=== Section Start ===

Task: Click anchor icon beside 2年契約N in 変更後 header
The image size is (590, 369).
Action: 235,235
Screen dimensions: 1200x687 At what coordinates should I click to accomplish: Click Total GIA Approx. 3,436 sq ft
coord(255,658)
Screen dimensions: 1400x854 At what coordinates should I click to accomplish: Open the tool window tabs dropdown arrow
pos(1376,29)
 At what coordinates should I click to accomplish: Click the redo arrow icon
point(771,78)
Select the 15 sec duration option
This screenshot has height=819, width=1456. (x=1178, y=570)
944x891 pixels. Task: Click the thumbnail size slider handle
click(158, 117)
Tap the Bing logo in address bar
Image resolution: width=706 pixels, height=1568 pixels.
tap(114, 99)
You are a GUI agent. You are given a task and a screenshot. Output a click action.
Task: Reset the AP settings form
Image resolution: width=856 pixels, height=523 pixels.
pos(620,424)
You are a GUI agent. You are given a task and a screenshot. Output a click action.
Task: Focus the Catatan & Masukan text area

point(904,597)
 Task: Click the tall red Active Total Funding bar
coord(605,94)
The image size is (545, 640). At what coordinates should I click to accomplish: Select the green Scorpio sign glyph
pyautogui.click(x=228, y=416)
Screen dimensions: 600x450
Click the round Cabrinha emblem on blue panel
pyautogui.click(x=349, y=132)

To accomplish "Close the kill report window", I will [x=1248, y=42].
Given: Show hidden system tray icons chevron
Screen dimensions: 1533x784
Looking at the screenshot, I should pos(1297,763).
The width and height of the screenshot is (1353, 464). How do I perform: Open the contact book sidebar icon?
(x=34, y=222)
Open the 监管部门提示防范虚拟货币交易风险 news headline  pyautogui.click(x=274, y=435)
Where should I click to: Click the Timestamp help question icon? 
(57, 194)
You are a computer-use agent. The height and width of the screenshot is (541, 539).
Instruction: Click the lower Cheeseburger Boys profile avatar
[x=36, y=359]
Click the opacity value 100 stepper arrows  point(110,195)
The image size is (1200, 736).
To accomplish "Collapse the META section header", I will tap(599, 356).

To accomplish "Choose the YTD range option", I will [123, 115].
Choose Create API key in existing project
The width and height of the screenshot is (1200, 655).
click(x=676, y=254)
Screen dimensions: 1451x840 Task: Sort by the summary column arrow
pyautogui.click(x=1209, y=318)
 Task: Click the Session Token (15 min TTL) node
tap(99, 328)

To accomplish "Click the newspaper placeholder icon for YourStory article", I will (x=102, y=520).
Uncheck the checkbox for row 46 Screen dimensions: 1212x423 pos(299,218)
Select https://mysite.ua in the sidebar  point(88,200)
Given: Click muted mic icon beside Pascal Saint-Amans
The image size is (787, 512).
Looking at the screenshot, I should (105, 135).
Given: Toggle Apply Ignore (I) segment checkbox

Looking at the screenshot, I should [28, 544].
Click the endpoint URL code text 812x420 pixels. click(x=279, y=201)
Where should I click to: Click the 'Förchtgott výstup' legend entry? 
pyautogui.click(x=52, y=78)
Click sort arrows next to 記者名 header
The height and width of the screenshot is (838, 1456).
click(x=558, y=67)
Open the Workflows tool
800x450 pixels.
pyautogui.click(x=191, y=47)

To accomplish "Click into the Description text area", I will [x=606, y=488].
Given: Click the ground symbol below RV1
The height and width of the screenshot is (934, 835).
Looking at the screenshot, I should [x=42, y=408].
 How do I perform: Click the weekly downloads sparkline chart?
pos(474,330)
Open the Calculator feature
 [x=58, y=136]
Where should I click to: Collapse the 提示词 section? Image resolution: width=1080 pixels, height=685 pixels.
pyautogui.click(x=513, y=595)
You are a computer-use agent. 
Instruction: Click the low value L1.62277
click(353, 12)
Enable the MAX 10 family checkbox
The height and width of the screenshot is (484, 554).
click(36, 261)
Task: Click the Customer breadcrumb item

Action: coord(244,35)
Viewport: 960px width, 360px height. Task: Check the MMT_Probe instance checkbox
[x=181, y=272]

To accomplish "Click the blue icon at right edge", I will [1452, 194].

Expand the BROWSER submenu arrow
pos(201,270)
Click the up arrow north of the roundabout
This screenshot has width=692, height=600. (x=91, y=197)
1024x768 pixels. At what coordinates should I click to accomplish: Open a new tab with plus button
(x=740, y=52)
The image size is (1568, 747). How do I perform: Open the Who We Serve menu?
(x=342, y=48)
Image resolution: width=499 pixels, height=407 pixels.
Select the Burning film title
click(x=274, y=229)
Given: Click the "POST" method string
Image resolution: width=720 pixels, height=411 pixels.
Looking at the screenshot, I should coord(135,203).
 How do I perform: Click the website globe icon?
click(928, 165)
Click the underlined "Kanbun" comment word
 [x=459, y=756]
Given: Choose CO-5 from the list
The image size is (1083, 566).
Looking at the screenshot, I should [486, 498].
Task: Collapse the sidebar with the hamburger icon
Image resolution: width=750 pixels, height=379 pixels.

=== Section End ===

Your assignment -> Scan the data above and report each line in which "beside" is present.

Finished exercise ->
Task: Click anchor icon beside 2年契約N in 変更後 header
Given: Click muted mic icon beside Pascal Saint-Amans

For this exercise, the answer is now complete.